Americas

Asia

Oceania

Shweta Sharma
Senior Writer

Orca to offer armor against AI adoption risks

News
19 Mar 20244 mins
Risk ManagementSecurity Software

The company's new AI-security posture management (AI-SPM) offering is designed to secure an organization’s AI projects from sensitive access risks.

To help companies scale business operations with AI without having to worry about the technology’s underlying risks, cybersecurity provider Orca Security has rolled out an AI-SPM offering available through its flagship, SaaS-based cloud security platform.

Orca claims the new AI-SPM capabilities, including features such as AI bill of materials (BOM), sensitive data detection, and public access visibility, will help organizations securely access popular AI services including Amazon Sagemaker and Bedrock, Azure Open AI, and Vertex AI.

“Orca revealed through its 2024 State of Cloud Security research that 82% of AWS SageMaker users have exposed notebooks, which can often contain sensitive training data,” Orca said in a press statement. “This makes the cloud resources AI models rely upon a potentially lucrative target for attackers.”

Apart from the AI-SPM offering, Orca’s SaaS platform presently offers a suite of cloud security capabilities including cloud-native application protection (CNAP), cloud security posture management (CSPM), cloud workload protection (CWP), cloud infrastructure entitlement management (CIEM), and cloud detection and response, among others.

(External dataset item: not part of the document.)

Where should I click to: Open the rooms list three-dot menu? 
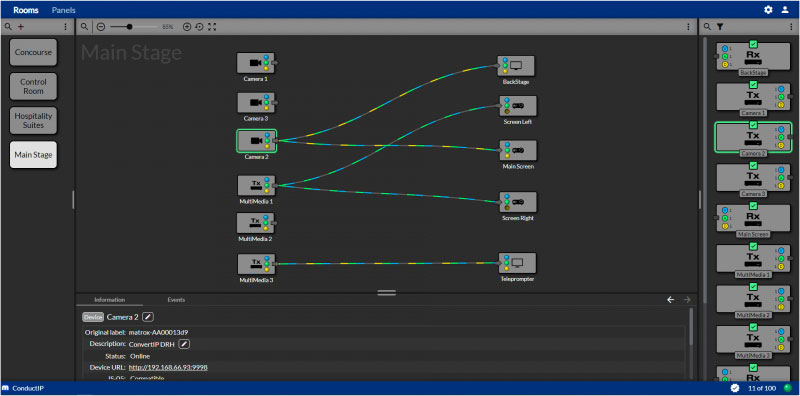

Works on existing SideScanning capabilities

According to Orca, the new AI-SPM offering is built on the company’s existing “side scanning” capabilities for cloud-based workloads. Orca’s side scanning is an agentless, cloud workload visibility offering that collects data from the workload’s runtime block storage to provide a virtual read-only view.

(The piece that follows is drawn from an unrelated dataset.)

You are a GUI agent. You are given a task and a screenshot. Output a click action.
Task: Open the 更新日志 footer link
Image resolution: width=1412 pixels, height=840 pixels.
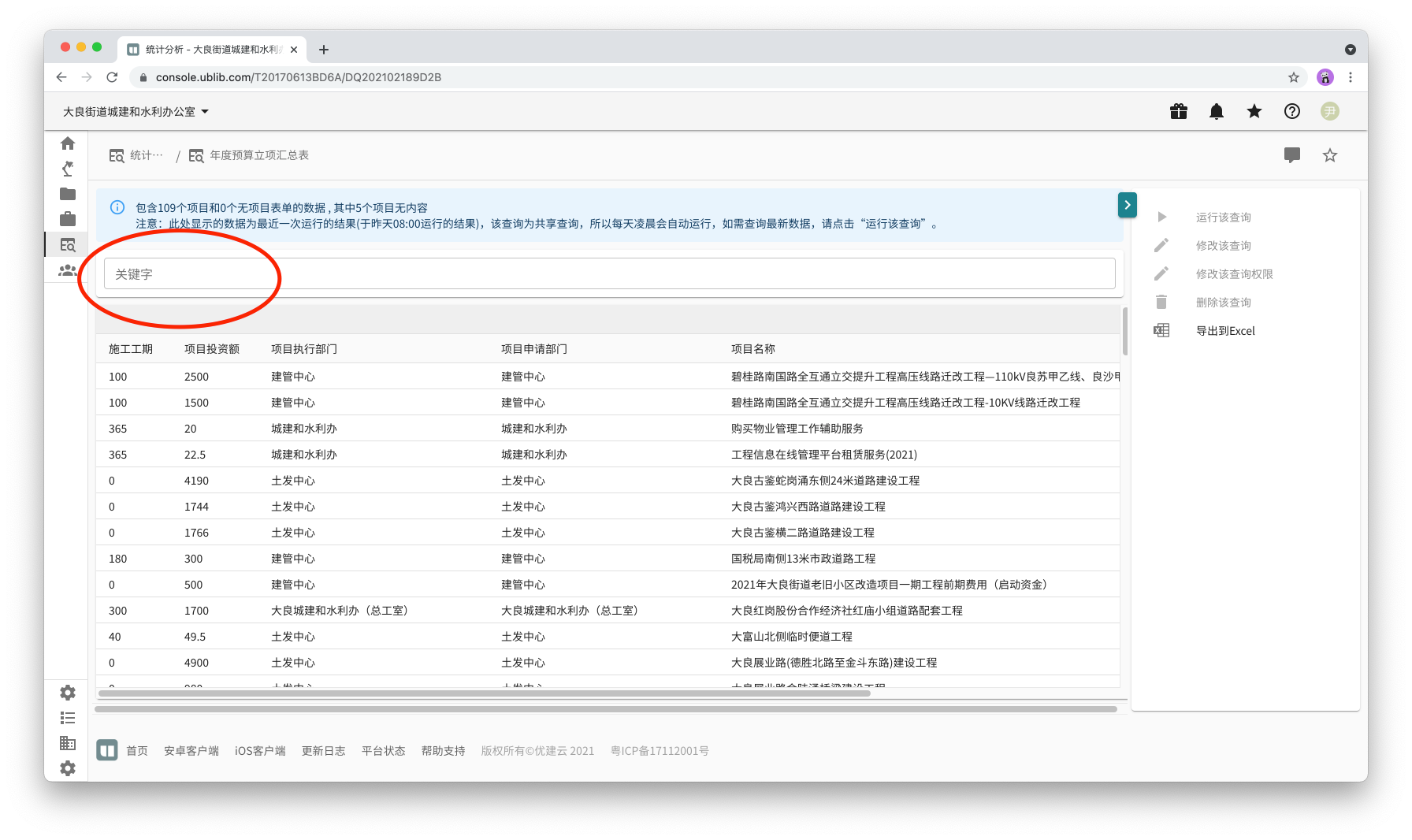point(323,751)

“With the introduction of AI-SPM, Orca is leveraging its patented agent-less SideScanning technology to provide the same visibility, risk insight, and deep data for AI models that it does for other cloud resources,” Orca said. “The tool also addresses use cases unique to AI security, including detecting sensitive data in training sets.”

Experts, however, think the SideScanning technology could use real-time support. “The side scanning is primarily useful for visibility but the technology is not real-time threat detection and response, it takes data from the cloud APIs and comes with a built-in lag. From a posture perspective and visibility, this is helpful, but for investigation and response, something real-time is required,” said Story Tweedie-Yates, head of product marketing for RAD Security.

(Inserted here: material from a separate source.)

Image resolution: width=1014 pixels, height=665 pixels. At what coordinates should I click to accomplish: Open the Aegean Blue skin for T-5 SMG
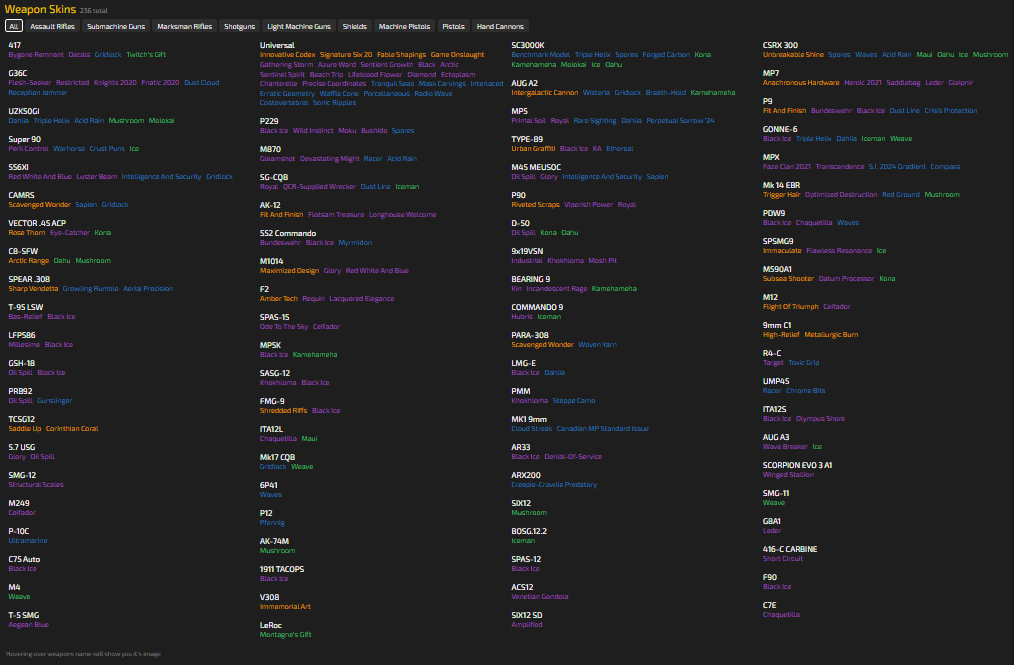click(x=28, y=624)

This AI visibility enables Orca to create an inventory of all the AI models deployed within organizational environments, allowing organizations to build an AI bill of materials (BOM). This capability has a detection range of 50 AI models and software packages at launch, including Azure OpenAI, Amazon Bedrock, Google Vertex AI, AWS SageMaker, Pytorch, TensorFlow, OpenAI, Hugging Face, Langchain, etc.

“An AI/ML BOM is extremely difficult to manage because the sources are highly fragmented,” said Gil Geron, CEO, and co-founder of Orca. “Organizations use a combination of different services and unifying all this information into one coherent inventory and security flow is difficult, but Orca is well positioned to do so with its wide array of security capabilities, including CIEM, agentless workload scanning, DSPM, and shift-left repository scanning.”

Additional detection and protection offerings

Apart from the AI/ML BOM, the new offering provides advanced detection capabilities for sensitive data exposed within and close to a company’s existing AI projects. The sensitive data may include telephone numbers, email addresses, social security numbers, or personal health information.

Additionally, the offering provides third-party and public access detection to these AI projects.

Third-party access detection leverages Orca’s code repository scanning to detect when keys and tokens to AI services such as OpenAI, and Hugging Face, are unsafely exposed in code repositories and alert the organization in order to prevent leakage of the models or training data, according to the company.

For Public access detection, Orca uses its existing insight into AI model settings and network access to alert the organization whenever an AI data source is publicly accessible. Within the AI-SPM offering, Orca has also launched a new “AI best practices” compliance framework, with a set of rules for the proper upkeep of AI in organizations. This will typically cover areas like AI models network security, data protection, access controls, and identity and access management (IAM).

“Much of app development is happening in cloud environments, so it is particularly important for cloud security providers like Orca to provide AI-specific security measures,” Tweedie-Yates said. “This offering should provide great support for organizations that want to get a head start on implementing AI-specific security in their organizations, and hopefully more CSPM providers will follow this lead.”